--- REQUIREMENTS ---
Turn the records from the line containing "This screenshot has height=322, width=435." through the end of the records into a Markdown table with the columns Row and Line. Number each row and leave out blank lines.

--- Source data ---
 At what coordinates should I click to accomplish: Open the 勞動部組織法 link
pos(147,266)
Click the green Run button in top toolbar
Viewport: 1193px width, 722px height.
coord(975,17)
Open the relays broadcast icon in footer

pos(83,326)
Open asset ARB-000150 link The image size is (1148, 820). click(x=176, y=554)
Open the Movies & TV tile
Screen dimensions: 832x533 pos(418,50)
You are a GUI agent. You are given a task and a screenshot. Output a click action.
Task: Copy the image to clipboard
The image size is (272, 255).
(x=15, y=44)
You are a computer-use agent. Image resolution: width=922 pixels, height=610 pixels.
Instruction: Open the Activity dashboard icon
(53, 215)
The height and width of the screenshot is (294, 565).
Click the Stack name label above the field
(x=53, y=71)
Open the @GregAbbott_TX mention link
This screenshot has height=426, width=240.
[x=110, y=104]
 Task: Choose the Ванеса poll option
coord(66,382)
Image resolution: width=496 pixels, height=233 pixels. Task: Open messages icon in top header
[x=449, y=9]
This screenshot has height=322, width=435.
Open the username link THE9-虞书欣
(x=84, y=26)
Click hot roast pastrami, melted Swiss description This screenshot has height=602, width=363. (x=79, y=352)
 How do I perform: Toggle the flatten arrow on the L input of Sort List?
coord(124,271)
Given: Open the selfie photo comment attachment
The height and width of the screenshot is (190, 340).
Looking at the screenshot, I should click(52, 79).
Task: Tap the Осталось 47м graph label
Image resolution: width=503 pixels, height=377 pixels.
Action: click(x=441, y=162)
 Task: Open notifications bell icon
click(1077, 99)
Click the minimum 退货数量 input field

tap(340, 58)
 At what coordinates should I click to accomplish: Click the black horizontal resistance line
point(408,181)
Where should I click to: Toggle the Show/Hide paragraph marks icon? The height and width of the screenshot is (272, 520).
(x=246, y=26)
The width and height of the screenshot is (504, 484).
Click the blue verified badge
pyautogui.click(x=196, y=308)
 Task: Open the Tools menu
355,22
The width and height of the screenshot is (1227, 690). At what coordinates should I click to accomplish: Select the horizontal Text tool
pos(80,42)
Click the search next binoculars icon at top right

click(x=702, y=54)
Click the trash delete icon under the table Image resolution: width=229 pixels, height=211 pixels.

--- EXPECTED ANSWER ---
| Row | Line |
|---|---|
| 1 | This screenshot has height=322, width=435. |
| 2 | Open the username link THE9-虞书欣 |
| 3 | (x=84, y=26) |
| 4 | Click hot roast pastrami, melted Swiss description This screenshot has height=602, width=363. (x=79, y=352) |
| 5 |  How do I perform: Toggle the flatten arrow on the L input of Sort List? |
| 6 | coord(124,271) |
| 7 | Given: Open the selfie photo comment attachment |
| 8 | The height and width of the screenshot is (190, 340). |
| 9 | Looking at the screenshot, I should click(52, 79). |
| 10 | Task: Tap the Осталось 47м graph label |
| 11 | Image resolution: width=503 pixels, height=377 pixels. |
| 12 | Action: click(x=441, y=162) |
| 13 |  Task: Open notifications bell icon |
| 14 | click(1077, 99) |
| 15 | Click the minimum 退货数量 input field |
| 16 | tap(340, 58) |
| 17 |  At what coordinates should I click to accomplish: Click the black horizontal resistance line |
| 18 | point(408,181) |
| 19 | Where should I click to: Toggle the Show/Hide paragraph marks icon? The height and width of the screenshot is (272, 520). |
| 20 | (x=246, y=26) |
| 21 | The width and height of the screenshot is (504, 484). |
| 22 | Click the blue verified badge |
| 23 | pyautogui.click(x=196, y=308) |
| 24 |  Task: Open the Tools menu |
| 25 | 355,22 |
| 26 | The width and height of the screenshot is (1227, 690). At what coordinates should I click to accomplish: Select the horizontal Text tool |
| 27 | pos(80,42) |
| 28 | Click the search next binoculars icon at top right |
| 29 | click(x=702, y=54) |
| 30 | Click the trash delete icon under the table Image resolution: width=229 pixels, height=211 pixels. |